Fig. 7: Selective HDAC2 inhibition attenuates sorafenib resistance in HCC.

HCC cells were divided into 4 groups, one group served as control, and the others were treated with 1‰ DMSO, sorafenib, CAY10683 and CAY10683 combined with sorafenib, respectively. A Continuous cell counts of MHCC97H and MHCC97H SR cells treated with sorafenib and/or CAY10683 by MTS assay. B Continuous cell counts of PLC/PRF/5 and PLC/PRF/5 SR cells treated with sorafenib and/or CAY10683 by MTS assay.
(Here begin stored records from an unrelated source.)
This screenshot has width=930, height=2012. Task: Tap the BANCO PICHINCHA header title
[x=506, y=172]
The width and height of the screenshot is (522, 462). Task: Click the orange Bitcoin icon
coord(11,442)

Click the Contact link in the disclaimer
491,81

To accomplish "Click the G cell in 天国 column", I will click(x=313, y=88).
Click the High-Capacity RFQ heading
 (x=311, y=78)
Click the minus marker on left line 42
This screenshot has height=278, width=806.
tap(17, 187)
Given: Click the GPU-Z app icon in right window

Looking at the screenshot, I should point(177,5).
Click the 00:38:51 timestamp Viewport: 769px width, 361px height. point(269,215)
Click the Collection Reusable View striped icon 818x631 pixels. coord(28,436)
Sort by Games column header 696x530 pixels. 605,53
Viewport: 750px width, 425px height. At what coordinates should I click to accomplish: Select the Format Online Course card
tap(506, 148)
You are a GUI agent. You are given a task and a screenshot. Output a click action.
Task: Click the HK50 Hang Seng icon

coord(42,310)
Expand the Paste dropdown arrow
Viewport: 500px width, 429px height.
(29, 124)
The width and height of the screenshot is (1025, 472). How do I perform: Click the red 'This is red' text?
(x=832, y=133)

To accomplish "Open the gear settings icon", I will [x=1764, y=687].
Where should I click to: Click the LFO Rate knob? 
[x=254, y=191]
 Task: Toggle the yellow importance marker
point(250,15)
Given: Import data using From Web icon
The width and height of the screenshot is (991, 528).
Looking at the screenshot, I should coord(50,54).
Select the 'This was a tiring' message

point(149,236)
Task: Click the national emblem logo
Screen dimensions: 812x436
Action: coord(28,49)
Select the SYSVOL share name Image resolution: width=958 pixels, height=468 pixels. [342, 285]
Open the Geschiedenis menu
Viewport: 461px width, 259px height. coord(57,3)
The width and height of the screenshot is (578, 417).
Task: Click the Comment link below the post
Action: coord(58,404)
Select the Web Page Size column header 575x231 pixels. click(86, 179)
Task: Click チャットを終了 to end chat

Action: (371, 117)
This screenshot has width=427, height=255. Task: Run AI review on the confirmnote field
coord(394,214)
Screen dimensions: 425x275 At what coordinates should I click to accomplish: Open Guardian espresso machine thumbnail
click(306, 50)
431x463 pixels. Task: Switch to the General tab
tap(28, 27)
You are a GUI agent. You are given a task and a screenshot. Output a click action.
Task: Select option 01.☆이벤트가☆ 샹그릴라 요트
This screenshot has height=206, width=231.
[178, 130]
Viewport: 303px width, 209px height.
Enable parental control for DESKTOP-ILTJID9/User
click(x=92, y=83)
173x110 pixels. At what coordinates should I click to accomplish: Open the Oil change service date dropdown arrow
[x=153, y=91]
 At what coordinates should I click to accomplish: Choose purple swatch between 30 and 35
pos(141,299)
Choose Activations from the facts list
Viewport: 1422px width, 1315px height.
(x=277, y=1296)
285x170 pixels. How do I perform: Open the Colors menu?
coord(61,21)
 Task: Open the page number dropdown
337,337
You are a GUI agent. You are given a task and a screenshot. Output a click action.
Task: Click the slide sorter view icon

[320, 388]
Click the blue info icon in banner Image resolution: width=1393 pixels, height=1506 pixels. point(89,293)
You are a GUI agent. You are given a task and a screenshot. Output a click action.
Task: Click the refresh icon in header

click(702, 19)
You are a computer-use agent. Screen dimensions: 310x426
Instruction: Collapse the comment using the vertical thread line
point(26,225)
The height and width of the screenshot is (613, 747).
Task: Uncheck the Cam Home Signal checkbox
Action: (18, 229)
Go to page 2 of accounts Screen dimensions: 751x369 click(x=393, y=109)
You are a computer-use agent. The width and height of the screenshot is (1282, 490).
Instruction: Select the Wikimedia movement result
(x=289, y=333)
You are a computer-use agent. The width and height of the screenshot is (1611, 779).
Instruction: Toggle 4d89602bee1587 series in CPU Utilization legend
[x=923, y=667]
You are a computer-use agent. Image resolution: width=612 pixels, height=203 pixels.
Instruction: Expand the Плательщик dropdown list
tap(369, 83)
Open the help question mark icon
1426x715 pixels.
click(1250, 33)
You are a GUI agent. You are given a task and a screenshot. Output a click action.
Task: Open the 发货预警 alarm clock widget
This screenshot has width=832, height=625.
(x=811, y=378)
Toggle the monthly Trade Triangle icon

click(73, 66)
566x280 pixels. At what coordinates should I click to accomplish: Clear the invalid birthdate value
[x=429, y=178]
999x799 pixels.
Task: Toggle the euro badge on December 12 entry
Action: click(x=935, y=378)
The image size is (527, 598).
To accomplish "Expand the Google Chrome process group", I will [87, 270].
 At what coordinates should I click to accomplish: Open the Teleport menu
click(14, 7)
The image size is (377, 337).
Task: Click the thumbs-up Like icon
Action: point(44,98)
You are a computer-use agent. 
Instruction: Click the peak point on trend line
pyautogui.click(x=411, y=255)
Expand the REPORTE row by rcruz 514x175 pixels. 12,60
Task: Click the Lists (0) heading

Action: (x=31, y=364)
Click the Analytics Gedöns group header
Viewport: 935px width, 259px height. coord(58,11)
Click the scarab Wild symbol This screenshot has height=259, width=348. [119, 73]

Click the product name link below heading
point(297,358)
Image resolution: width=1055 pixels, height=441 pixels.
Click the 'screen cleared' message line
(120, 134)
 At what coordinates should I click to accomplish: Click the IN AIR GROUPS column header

C Western blot analysis of the protein levels of PLEKHG5, Rac1, p-Rac1, AKT and p-AKT in MHCC97H and MHCC97H SR cells treated with sorafenib and/or CAY10683. D Western blot analysis of the protein levels of PLEKHG5, Rac1, p-Rac1, AKT and p-AKT in PLC/PRF/5 and PLC/PRF/5 SR cells treated with sorafenib and/or CAY10683. E Subcutaneous xenograft tumor formation with MHCC97H cells followed by treatment with intraperitoneal injection of drug solvent or sorafenib or CAY10683. Measurement of xenograft tumor size in each group. F Subcutaneous xenograft tumor formation with MHCC97H SR cells followed by treatment with intraperitoneal injection of drug solvent or sorafenib or CAY10683. Measurement of xenograft tumor size in each group. G H&E staining and immunohistochemistry of Ki67 and PLEKHG5 of each group from MHCC97H and MHCC97H SR cells-derived xenograft. Bar represents 200 μM. H Western blot analysis of the protein levels of PLEKHG5, Rac1, p-Rac1, p65, p-p65, AKT, p-AKT, ERK and p-ERK in each group from MHCC97H-CDX. Error bars represent the mean ± SD, *P < 0.05, **P < 0.01, ***P < 0.001, ****P < 0.0001, one-way ANOVA analysis.